## THE PROBLEM
Check each line of the records for "formatting"; collect those that have it.

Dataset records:
----------
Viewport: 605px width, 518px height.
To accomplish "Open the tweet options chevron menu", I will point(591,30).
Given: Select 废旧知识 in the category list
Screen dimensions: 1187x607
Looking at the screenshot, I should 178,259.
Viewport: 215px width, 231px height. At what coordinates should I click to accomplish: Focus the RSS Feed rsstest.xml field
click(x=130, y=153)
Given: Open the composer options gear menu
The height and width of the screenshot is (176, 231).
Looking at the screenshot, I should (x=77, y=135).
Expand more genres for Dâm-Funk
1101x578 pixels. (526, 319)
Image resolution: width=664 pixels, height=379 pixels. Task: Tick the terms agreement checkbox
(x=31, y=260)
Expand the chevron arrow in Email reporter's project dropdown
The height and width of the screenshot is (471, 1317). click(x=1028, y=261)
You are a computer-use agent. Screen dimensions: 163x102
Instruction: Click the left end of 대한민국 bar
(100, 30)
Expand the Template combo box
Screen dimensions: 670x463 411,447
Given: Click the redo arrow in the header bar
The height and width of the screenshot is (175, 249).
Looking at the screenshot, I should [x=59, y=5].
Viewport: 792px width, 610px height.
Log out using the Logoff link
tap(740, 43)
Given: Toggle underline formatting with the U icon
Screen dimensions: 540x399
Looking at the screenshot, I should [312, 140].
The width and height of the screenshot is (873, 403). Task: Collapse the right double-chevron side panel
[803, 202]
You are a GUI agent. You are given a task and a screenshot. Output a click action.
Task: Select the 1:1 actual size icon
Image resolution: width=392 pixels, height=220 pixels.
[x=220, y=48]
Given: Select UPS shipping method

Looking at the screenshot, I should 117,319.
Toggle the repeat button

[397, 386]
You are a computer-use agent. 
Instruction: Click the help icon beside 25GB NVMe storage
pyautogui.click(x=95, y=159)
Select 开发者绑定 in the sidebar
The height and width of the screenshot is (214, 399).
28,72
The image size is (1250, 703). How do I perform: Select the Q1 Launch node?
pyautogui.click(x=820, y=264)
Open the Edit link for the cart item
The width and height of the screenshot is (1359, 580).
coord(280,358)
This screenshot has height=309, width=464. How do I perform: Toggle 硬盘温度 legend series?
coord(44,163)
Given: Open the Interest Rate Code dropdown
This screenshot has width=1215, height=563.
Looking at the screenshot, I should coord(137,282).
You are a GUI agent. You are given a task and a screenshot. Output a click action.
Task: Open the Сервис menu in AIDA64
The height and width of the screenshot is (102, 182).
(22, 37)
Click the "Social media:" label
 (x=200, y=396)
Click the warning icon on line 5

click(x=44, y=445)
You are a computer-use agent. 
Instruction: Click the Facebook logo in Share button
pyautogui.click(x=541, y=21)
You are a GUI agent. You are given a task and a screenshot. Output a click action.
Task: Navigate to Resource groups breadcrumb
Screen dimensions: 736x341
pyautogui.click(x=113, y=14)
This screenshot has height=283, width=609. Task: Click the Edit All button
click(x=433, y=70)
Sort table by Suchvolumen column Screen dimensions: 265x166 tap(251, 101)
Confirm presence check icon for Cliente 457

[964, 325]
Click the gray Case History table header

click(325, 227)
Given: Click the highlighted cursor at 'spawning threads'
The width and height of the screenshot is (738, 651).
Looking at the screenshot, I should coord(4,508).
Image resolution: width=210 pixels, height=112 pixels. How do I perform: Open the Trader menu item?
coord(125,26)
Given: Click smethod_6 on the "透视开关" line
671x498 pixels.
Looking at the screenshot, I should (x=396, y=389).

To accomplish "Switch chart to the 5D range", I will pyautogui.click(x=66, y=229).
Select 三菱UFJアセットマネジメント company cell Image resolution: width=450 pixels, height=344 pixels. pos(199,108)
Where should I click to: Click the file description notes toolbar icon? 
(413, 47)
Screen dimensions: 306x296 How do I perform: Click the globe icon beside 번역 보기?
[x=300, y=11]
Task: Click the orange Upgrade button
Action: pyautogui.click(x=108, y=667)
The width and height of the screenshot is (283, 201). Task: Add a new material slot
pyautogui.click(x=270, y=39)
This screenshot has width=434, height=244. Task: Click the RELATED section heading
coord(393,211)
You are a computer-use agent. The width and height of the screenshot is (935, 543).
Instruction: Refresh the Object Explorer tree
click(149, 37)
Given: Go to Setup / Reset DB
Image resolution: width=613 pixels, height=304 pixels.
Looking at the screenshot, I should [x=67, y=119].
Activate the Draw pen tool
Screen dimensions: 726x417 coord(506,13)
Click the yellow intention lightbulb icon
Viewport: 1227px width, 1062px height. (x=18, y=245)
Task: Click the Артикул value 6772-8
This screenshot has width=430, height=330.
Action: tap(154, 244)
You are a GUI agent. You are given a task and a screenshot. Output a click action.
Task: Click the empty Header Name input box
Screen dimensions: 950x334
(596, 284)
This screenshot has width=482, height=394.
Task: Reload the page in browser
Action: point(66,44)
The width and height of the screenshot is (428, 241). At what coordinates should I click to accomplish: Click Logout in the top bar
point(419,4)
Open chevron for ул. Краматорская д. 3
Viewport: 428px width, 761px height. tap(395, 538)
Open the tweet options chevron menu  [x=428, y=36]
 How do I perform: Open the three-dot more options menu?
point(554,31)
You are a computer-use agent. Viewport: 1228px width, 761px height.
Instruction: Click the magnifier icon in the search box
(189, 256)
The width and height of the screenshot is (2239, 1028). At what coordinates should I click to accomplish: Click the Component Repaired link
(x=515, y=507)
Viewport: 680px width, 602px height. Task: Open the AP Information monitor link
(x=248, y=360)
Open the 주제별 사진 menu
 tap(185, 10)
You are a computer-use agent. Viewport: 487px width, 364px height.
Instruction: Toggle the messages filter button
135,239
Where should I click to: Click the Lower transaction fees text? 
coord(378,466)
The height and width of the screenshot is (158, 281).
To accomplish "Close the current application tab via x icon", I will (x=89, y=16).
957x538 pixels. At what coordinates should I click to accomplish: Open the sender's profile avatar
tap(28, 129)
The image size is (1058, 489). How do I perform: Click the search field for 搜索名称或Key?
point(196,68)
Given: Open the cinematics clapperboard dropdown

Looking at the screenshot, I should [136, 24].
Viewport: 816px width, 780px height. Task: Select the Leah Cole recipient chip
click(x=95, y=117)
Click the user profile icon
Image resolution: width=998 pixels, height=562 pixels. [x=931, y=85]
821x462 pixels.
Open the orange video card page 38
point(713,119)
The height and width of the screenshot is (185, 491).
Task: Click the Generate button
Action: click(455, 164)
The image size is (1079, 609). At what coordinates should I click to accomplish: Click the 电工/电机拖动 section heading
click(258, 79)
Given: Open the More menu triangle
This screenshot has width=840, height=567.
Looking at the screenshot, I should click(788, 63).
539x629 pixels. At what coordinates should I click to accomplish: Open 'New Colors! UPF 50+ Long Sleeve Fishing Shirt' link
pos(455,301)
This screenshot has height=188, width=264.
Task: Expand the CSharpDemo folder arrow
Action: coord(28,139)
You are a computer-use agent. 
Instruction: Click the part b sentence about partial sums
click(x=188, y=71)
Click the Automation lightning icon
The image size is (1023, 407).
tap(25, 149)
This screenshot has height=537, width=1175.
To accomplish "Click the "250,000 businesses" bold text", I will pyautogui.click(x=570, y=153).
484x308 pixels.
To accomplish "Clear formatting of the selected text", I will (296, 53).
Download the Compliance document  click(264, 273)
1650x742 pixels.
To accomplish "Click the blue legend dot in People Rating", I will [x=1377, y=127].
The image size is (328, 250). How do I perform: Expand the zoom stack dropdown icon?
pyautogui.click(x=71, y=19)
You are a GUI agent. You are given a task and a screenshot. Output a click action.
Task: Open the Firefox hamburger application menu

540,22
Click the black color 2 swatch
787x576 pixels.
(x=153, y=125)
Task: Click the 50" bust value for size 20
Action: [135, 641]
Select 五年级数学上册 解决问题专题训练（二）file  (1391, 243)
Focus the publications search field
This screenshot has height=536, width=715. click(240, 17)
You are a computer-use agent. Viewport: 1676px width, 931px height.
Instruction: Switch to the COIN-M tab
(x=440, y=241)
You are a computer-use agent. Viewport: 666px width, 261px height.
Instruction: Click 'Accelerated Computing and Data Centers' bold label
----------
## SOLVED EXERCISE
Given: Toggle underline formatting with the U icon
To accomplish "Clear formatting of the selected text", I will (296, 53).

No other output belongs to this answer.